Penso che la mia storia è la storia di tanti giovani ai quali viene detto che “si devono adattare”.

Infatti io mi sono adeguata: a 31 anni, dopo 7 anni di lavoro nel campo della grafica, cambio città e rispondo ad un annuncio. Mi fanno il colloquio e spariscono.

Dopo circa un mese mi ricontattano per dirmi che mi hanno selezionata.  Avevo il sospetto che in quel periodo avessero preso qualcuno… infatti poi ho scoperto effettivamente avevano assunto un’altra persona, la quale ha lavorato due settimane ed è scappata.

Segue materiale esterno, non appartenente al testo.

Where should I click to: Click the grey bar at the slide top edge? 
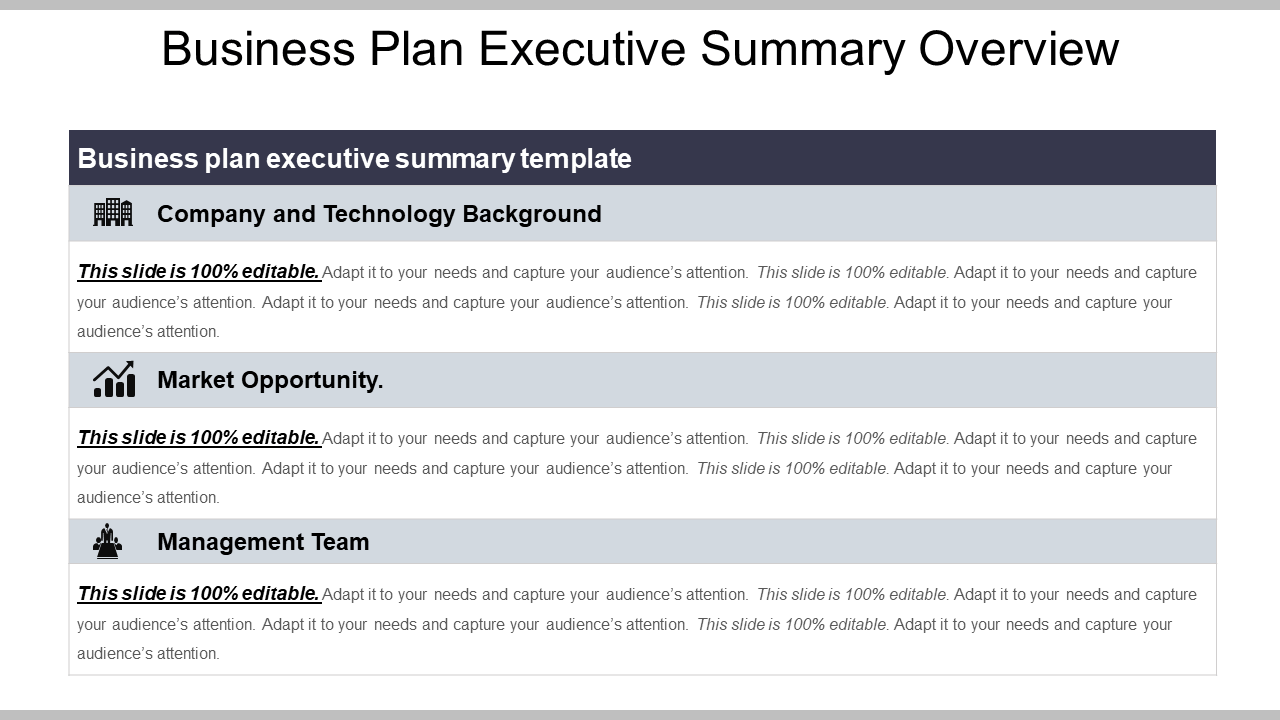[x=640, y=5]
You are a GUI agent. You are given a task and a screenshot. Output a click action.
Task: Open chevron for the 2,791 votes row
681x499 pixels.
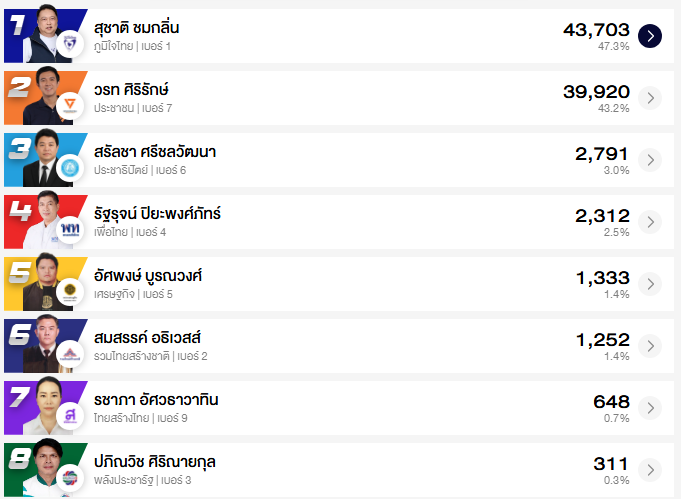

Torniamo a me: mi propongono di fare un tirocinio che io, pur di lavorare, accetto. Quando siamo andati al centro per l’impiego, il Direttore dice che assolutamente non posso essere assunta come tirocinante perché, essendo stata già assunta con un contratto a tutti gli effetti con il ruolo di grafica, non potevo ritornare a fare la tirocinante.

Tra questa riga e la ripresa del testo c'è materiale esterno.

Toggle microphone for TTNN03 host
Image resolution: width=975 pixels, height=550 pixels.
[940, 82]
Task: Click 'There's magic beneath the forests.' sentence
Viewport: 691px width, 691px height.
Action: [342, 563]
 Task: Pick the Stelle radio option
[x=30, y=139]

Il mio datore di lavoro allora trova l’esacamotage: mi fa fare un tirocinio nel ramo del marketing, anche se di marketing non mi sarei mai occupata. Mi devo adeguare, quindi accetto.

Inizio così a lavorare a €800 lorde per 40 ore settimanali senza nessuna garanzia. Ho resistito 4 mesi. Al di la del trattamento economico pietoso (che però avevo accettato, quindi non potevo lamentarmi), quello che mi ha piu turbata è l’ambiente: tutti i miei colleghi subivano quotidianamente mobbing, urla in testa per qualsiasi motivo, anche senza aver fatto niente di male.

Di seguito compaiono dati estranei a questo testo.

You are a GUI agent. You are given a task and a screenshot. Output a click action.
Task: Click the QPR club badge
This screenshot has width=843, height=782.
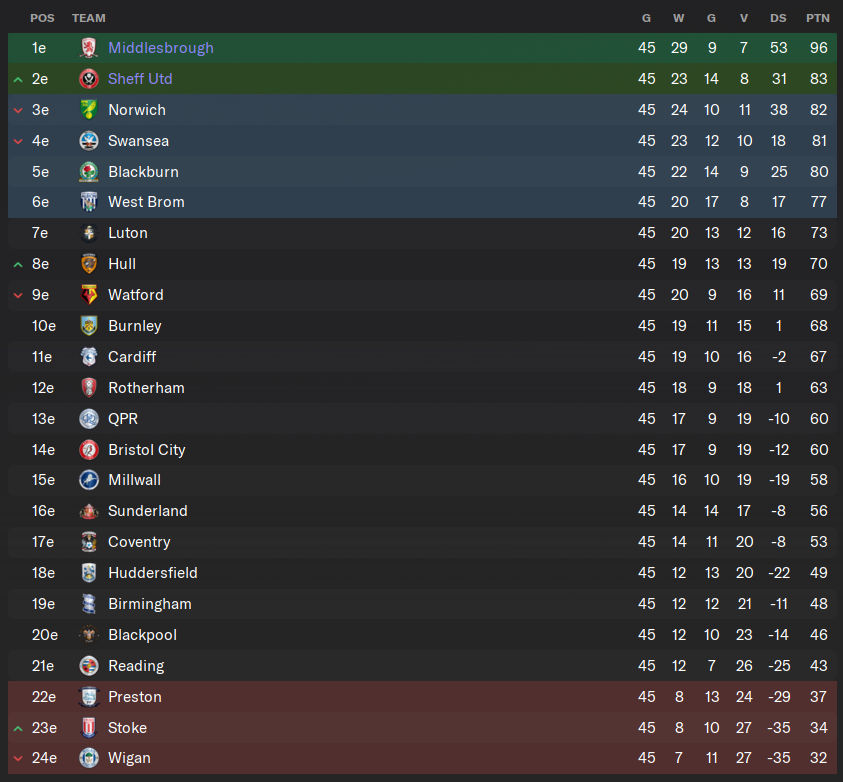89,419
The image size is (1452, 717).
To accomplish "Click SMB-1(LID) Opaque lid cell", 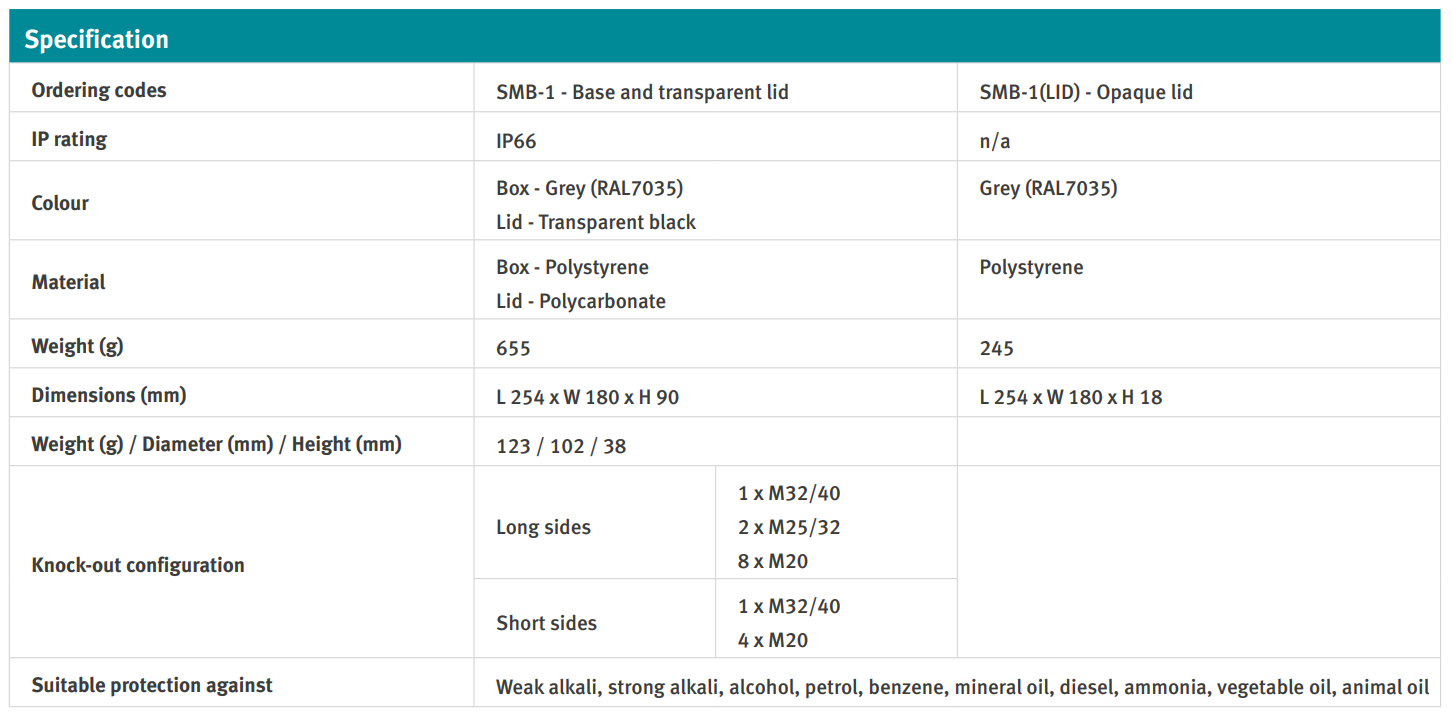I will (1086, 92).
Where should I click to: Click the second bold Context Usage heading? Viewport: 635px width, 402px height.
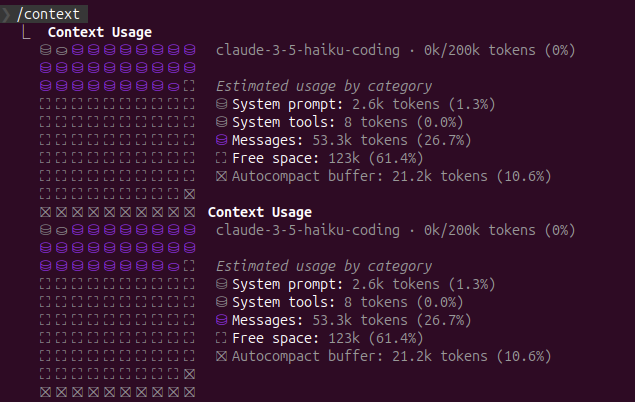click(259, 212)
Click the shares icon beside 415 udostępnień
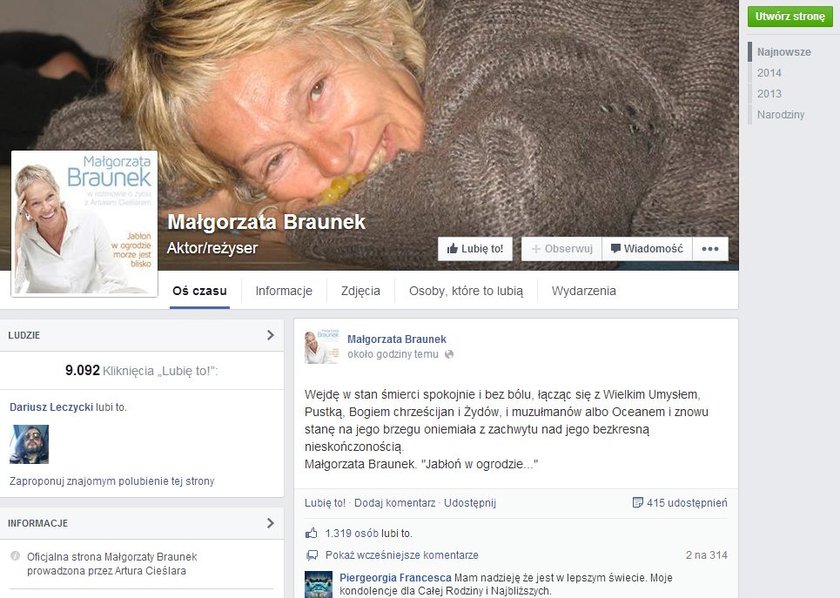The height and width of the screenshot is (598, 840). tap(638, 503)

A me personalmente veniva detto che non stavo prendendo sul serio il mio lavoro perché staccavo esattamente quando finiva il mio turno. Non ho mai ricevuto il pc e, per lavorare, mi son dovuta portare il mio computer personale da casa.

Lavoravo ovviamente non come tirocinante affianco ad un altro grafico, ma avevo tutta la responsabilità della produzione. Nonostante questo, sono stata presa di mira perché “non mi impegnavo seriamente per poter rimanere in quel posto di lavoro”, perché avrei dovuto fare di più delle mie otto di lavoro ore senza pausa, perché OSAVO ANDARE A PRANZO PER UN’ORA.

In quei mesi ho scoperto che in dell’azienda il contratto piu lungo era di 2 anni, perché le persone si licenziavano appena possibile. In 4 mesi ho visto licenziarsi due colleghi, di cui uno era il responsabile marketing.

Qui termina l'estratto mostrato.